→ **WORK ITEM**: An exact, picture-free copy of the listing is required.

→ **DATASET EXCERPTS**:
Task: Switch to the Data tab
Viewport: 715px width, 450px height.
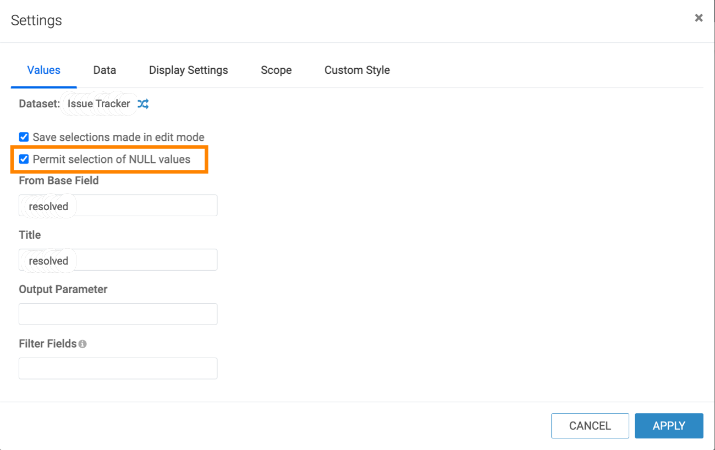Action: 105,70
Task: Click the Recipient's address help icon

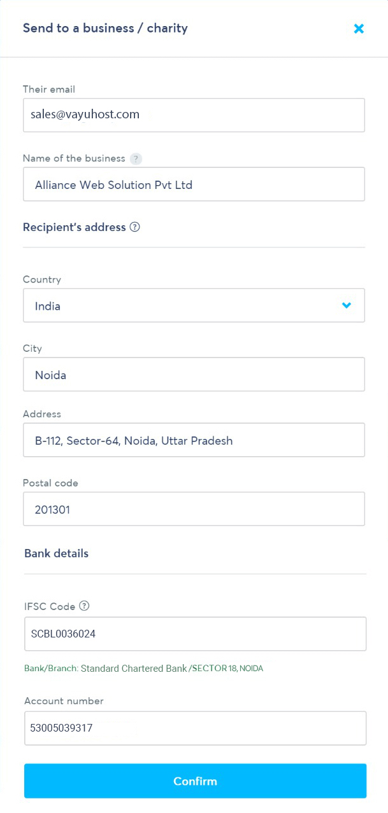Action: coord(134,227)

→ **SOLUTION TO THE EXERCISE**:
Task: Switch to the Data tab
Viewport: 715px width, 450px height.
Action: 105,70
Task: Click the Recipient's address help icon

Action: coord(134,227)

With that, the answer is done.